Looks real good Jerry, I like smoke and may consider selected mods for a few locos

Jerry


----------



## jimtyp (Jan 2, 2008)

Jerry, looks great, which smoke unit did you use? Got a part number? What voltage do you run the smoke unit at?

-Jim


----------



## Jerry Barnes (Jan 2, 2008)

It's a MTH smoke unit from the Hudson I guess. My Challenger has two holes. Separate wire for the fan, I put a voltage unit on it to lower the voltage some to the fan. Other wires go back to the motor. It's an old Pacific, no circuit board. MTH does not have any, I guess. Ray Manley was trying to get some O gauge ones to put in, might check with him, not sure he ever got any.


----------



## Naptowneng (Jun 14, 2010)

For a nice general discussion there is Greg's page on smoke units

http://www.elmassian.com/trains/dcc-battery-rc-electronics/smoke-units

And George with a nice comparison and lots of information

http://www.girr.org/girr/tips/tips3/smoke_tips.html

Jerry


----------



## chucka (Mar 20, 2013)

*MTH smoke unit*

Jerry,

I like the look of the smoke from the pacific with the MTH unit. In fact i have installed a USAT Hudson smoke units in one of my locos, but wanted to try the MTH unit. I contacted www.brasseurelectrictrains.com asking about the MTH smoke unit for the hudson (#AA-0000032) and they did not have it and said it may take 8 weeks to get one. They did stock quite a few MTH smoke units. So i recorded the numbers of the units they showed on line as having in stock and then spent time on the MTH site connecting units to their individual locomotives.

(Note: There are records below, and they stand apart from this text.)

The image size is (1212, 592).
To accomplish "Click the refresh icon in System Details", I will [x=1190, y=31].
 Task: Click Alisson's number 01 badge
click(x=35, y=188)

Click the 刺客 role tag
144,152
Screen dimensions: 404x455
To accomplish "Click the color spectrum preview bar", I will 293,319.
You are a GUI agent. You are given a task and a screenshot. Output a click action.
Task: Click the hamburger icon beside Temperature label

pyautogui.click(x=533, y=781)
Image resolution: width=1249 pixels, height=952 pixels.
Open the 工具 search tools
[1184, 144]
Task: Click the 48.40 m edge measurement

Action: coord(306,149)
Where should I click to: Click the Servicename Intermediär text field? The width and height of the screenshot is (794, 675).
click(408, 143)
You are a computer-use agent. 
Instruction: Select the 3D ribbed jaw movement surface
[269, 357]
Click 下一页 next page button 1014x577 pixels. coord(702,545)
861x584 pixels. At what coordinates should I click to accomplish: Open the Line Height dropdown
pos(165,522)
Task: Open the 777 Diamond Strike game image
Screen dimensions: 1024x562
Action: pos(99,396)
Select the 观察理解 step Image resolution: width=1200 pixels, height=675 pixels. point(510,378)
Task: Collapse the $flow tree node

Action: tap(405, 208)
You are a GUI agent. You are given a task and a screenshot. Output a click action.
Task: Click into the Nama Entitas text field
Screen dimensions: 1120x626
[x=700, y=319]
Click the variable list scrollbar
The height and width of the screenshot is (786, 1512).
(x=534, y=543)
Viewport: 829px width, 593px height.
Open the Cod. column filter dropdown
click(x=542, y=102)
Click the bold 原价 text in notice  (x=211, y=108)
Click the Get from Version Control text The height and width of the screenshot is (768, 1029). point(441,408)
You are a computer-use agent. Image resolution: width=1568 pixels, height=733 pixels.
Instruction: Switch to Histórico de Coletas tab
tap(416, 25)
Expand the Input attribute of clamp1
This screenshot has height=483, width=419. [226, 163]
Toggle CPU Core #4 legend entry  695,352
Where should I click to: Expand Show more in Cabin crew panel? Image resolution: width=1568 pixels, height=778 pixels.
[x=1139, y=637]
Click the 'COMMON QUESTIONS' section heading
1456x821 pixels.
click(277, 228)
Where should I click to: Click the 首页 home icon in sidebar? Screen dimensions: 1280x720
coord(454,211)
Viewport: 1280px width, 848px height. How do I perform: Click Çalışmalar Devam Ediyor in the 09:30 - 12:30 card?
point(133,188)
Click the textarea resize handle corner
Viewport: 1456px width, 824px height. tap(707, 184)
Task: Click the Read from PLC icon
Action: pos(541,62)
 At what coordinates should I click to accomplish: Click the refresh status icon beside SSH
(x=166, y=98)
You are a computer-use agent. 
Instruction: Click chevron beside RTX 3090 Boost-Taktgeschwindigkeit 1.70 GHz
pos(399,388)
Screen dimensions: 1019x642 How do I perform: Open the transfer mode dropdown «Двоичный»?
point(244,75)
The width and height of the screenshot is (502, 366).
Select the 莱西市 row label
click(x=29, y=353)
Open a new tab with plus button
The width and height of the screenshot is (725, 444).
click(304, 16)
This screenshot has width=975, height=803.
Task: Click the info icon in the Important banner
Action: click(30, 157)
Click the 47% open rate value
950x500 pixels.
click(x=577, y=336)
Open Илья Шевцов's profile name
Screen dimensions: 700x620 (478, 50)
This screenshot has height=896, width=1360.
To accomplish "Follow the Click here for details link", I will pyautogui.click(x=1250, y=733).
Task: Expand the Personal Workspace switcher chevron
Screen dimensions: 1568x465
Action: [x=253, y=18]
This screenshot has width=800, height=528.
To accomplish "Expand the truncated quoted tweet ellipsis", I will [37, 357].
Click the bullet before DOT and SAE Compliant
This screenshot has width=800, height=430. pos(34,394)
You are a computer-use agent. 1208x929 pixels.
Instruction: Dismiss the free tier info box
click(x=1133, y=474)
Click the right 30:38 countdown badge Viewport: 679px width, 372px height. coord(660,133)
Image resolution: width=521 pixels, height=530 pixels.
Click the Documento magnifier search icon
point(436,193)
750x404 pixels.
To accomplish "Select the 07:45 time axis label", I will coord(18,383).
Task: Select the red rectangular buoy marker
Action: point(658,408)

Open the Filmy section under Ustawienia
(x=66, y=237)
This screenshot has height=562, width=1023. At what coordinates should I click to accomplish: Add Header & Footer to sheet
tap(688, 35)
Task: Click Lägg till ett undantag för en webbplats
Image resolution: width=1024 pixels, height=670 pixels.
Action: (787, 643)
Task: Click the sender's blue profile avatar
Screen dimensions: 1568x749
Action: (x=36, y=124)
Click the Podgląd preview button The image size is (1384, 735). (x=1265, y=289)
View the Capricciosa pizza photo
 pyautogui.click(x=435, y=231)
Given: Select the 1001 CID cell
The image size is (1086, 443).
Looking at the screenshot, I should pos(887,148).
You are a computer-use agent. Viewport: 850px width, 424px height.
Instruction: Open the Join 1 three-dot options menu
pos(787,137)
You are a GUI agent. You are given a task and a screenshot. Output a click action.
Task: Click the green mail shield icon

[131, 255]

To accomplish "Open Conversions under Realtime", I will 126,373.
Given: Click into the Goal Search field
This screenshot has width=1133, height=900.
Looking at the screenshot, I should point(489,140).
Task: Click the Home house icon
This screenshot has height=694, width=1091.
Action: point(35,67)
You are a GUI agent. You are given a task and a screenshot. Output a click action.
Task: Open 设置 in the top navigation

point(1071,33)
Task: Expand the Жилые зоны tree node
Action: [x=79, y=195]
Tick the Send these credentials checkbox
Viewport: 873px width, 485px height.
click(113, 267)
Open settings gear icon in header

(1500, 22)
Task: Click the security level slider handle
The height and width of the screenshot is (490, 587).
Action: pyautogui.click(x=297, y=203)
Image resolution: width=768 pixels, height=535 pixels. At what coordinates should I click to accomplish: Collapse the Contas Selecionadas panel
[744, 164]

I ended up ordering the unit with number AA-0000017, which is for their 4-8-8-2 cab forward. The unit arrived a couple of weeks ago and it is a unit with heater and a fan and both are connected to a circuit board (which was included). The board has a two pin connector for input. I have yet to attempt a test of this unit. I have read previously (maybe from Greg's site) that the MTH Hudson unit uses 5 volts for the fan and 9 volts for the heater. I was thinking of applying 9 volts to the board. Before I do that does anyone have any experience with this unit and can offer some insights?

Chuck


----------



## Randy Stone (Jan 2, 2008)

Now that is what we all expect when a company says their steam engine has smoke. Heck, my American Flyer trains had great smoke 60 years ago. Why only MTH has the interest in making a great smoker is a shame. Jerry, how much cutting of the boiler or smoke box did you have to do to get it installed?


----------



## Jerry Barnes (Jan 2, 2008)

Chuck, you have any pictures of that MTH unit?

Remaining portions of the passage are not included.